Directive 1: Who hired Phil Beuth as the first employee of Capital Cities, according to the book review?

Page excerpt:

By Phil Beuth with K.C. Schulberg

Smart Business Network

359 pages, $25

By Michael D. Langan

“Limping On Water” is the story of a remarkable man, Phil Beuth, and his equally estimable career. It chronicles his 40-year love affair with Capital Cities Communications. Beuth was Cap Cities’ first employee, hired by its founder Tom Murphy. And, before Beuth retired, he became one of its five senior vice presidents.

It’s rare that a personal story can adequately serve as a history of a company, but because the company concentrated on people, Beuth’s humble and evocative memoir comes close. “Cap Cities” by common consent became “one of the world’s premier media conglomerates, a company widely heralded for its … brilliant stewardship” and principled behavior. Tom Murphy, its founder, concluded his address to the Harvard business graduating class of 1985 by telling them, “Avoid anything ethically questionable. You will lose more than you could ever gain.”

No less than News owner Warren Buffett called the company the “gold standard for ethical corporate behavior.”

Beuth is well-remembered in Buffalo for his stewardship of WKBW-TV in one of its most successful and talent-rich eras – the ’70s.

Beuth’s limp, which derived from his cerebral palsy, became an outward marker of his inner determination and achievement and is the reason for the book’s title, “Limping On Water.”

It came about as an insiders’ joke. Years ago, Sev Severino, the ABC Los Angeles boss, was kidding about the largesse of Beuth’s boss at Cap Cities, Murphy, who gave innumerable “attaboys” to Beuth and others over the years. Severino’s response to this incessant praise was, “For chrissakes, if you listen to Murphy, you’d think Philly Beuth limped on water.”

Directive 2: Express the rows as a two-column CSV with the columns text and answer. Begin at the first line of the rows and stop after the line containing "Action: (33, 253)". Give one CSV line for each row, with each value in its own quoted field, line breaks turned into spaces, and the pictures left out.

Dataset records:
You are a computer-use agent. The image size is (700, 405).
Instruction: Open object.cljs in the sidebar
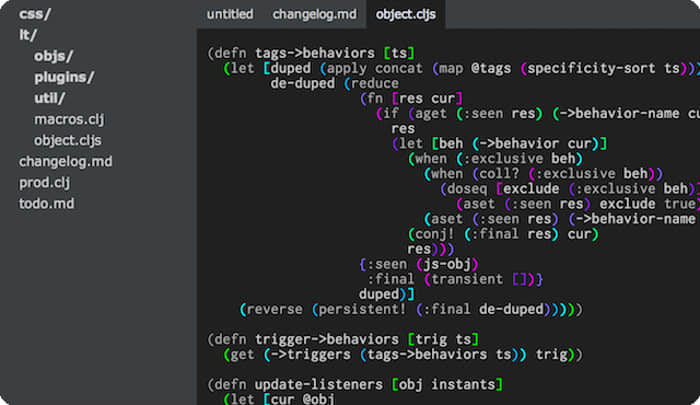tap(68, 140)
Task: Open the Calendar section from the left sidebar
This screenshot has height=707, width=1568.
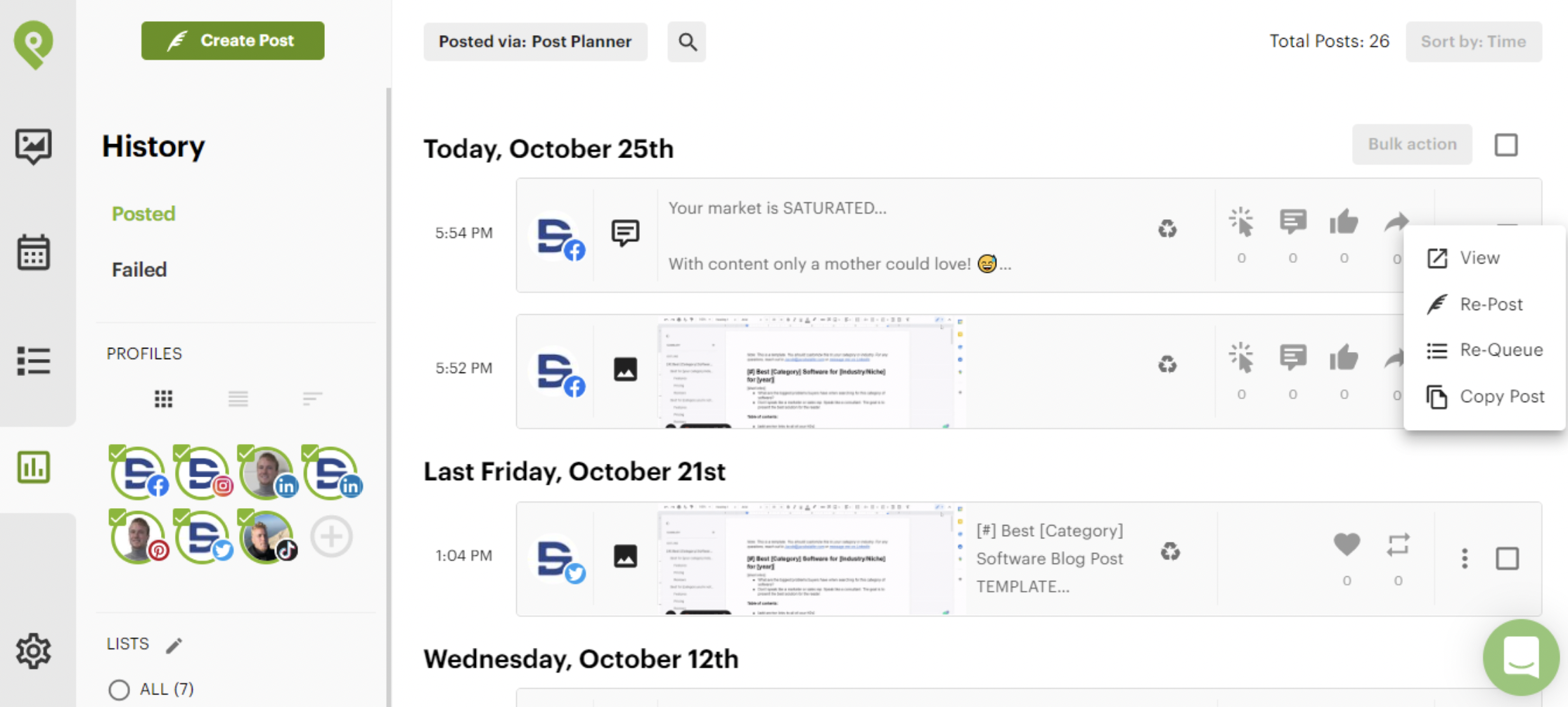Action: (33, 253)
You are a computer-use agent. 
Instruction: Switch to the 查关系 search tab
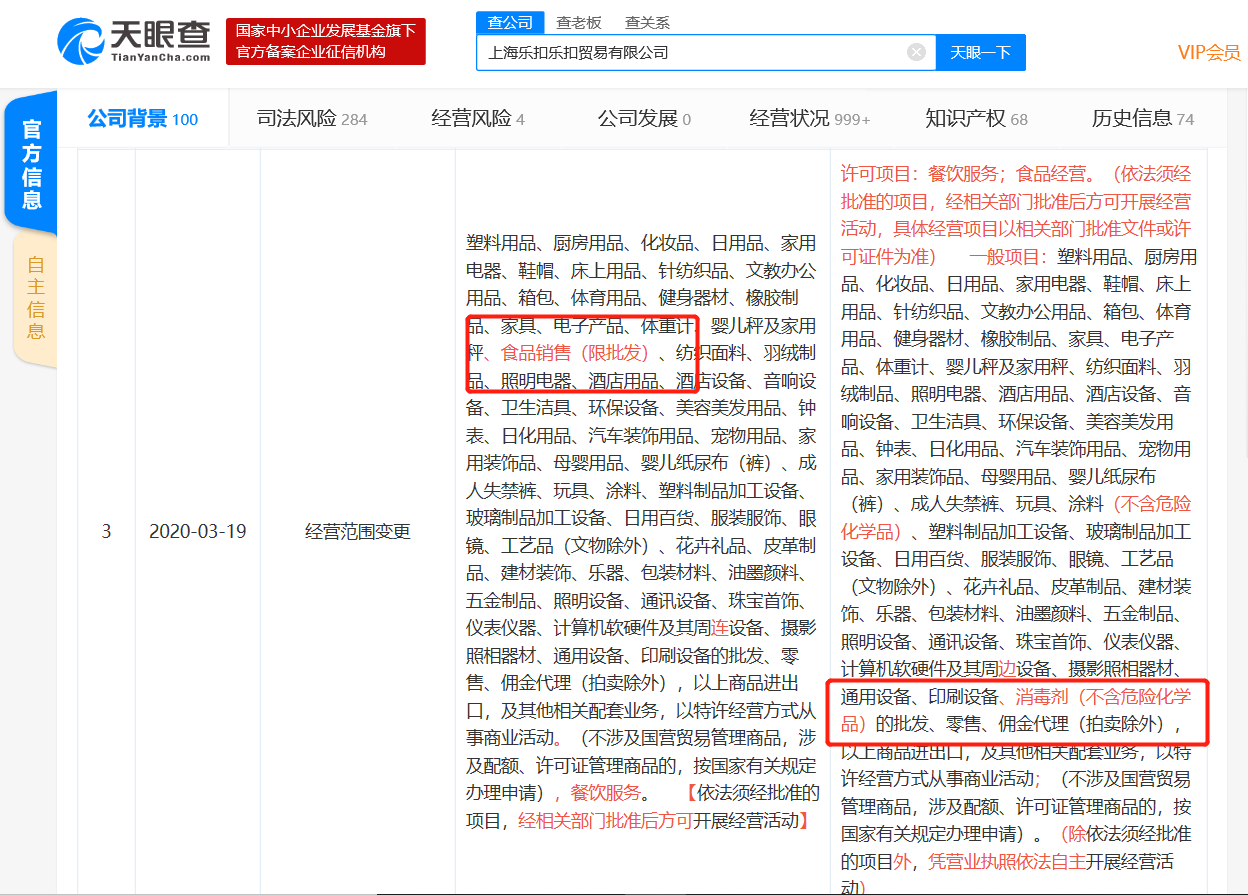(647, 22)
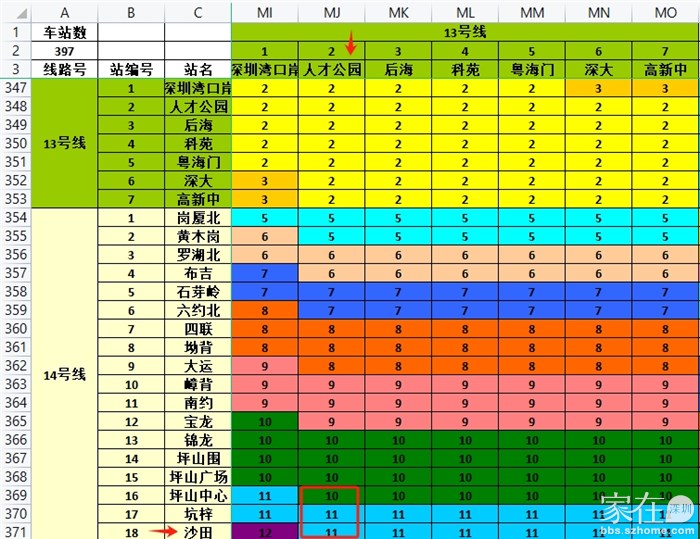Select the purple cell with value 12

tap(265, 531)
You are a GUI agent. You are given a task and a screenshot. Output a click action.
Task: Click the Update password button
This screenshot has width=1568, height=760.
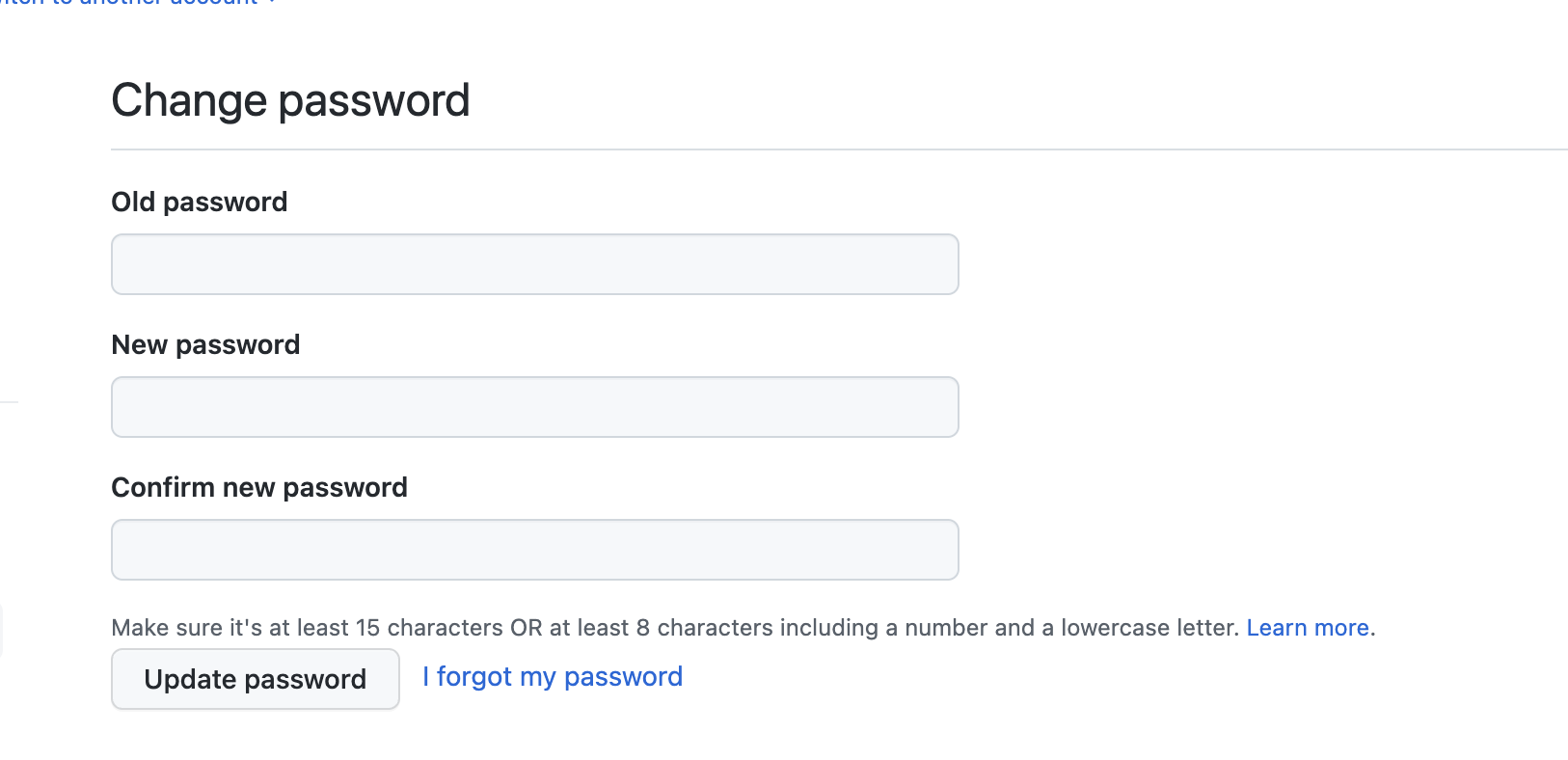coord(255,679)
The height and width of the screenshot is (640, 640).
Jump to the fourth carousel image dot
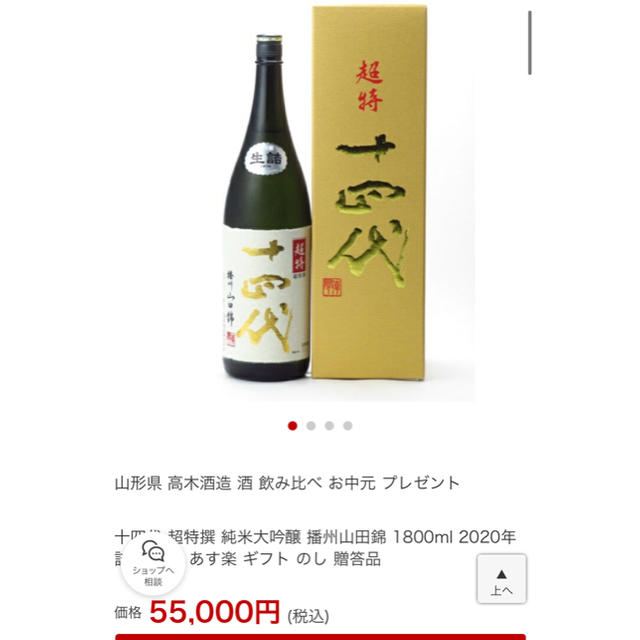[x=348, y=426]
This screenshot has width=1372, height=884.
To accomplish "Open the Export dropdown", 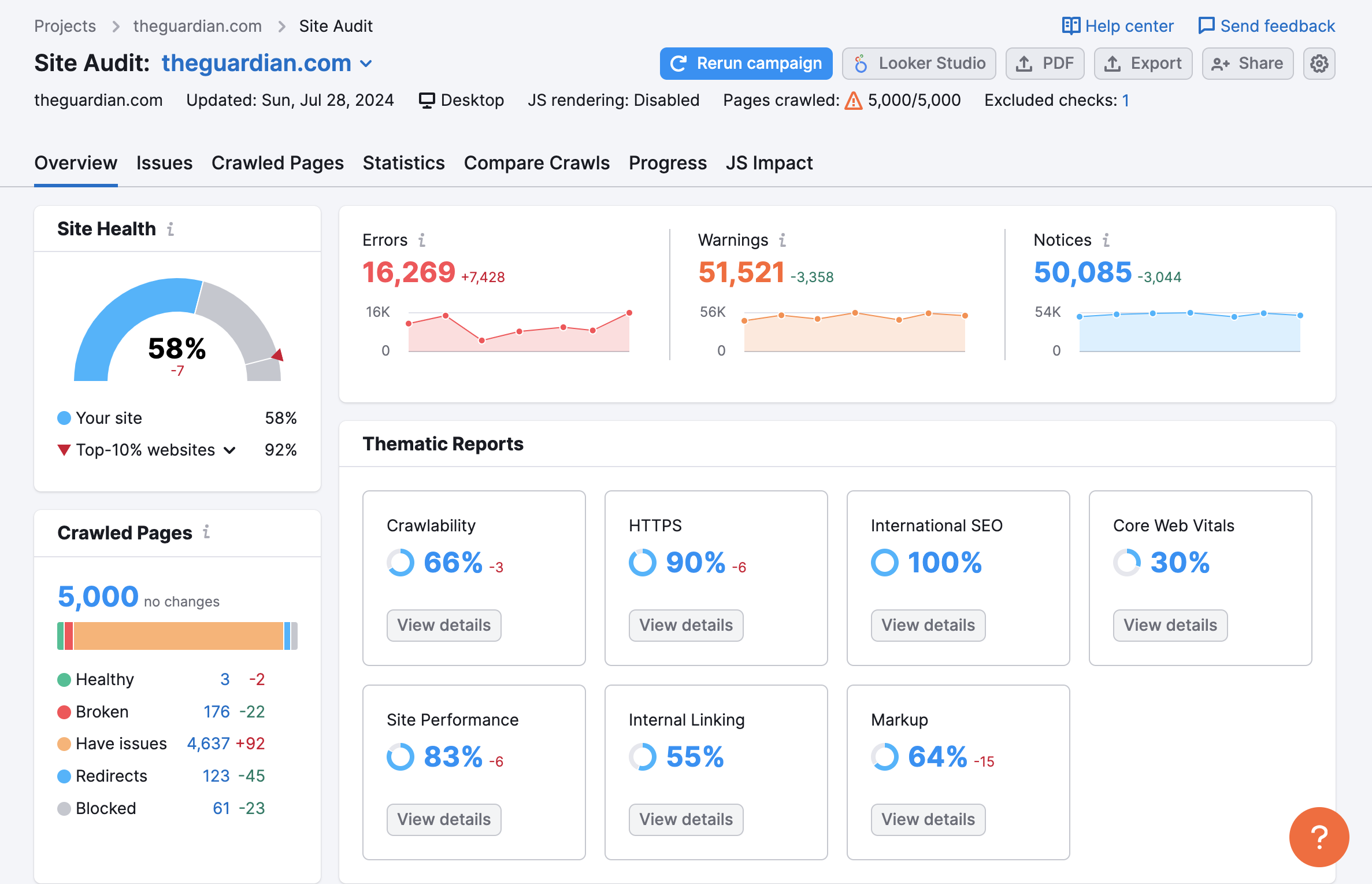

Final result 1: Tom Murphy, the company's founder.

Final result 2:
text,answer
"You are a computer-use agent. The image size is (700, 405). Instruction: Open object.cljs in the sidebar","tap(68, 140)"
"Task: Open the Calendar section from the left sidebar This screenshot has height=707, width=1568.","Action: (33, 253)"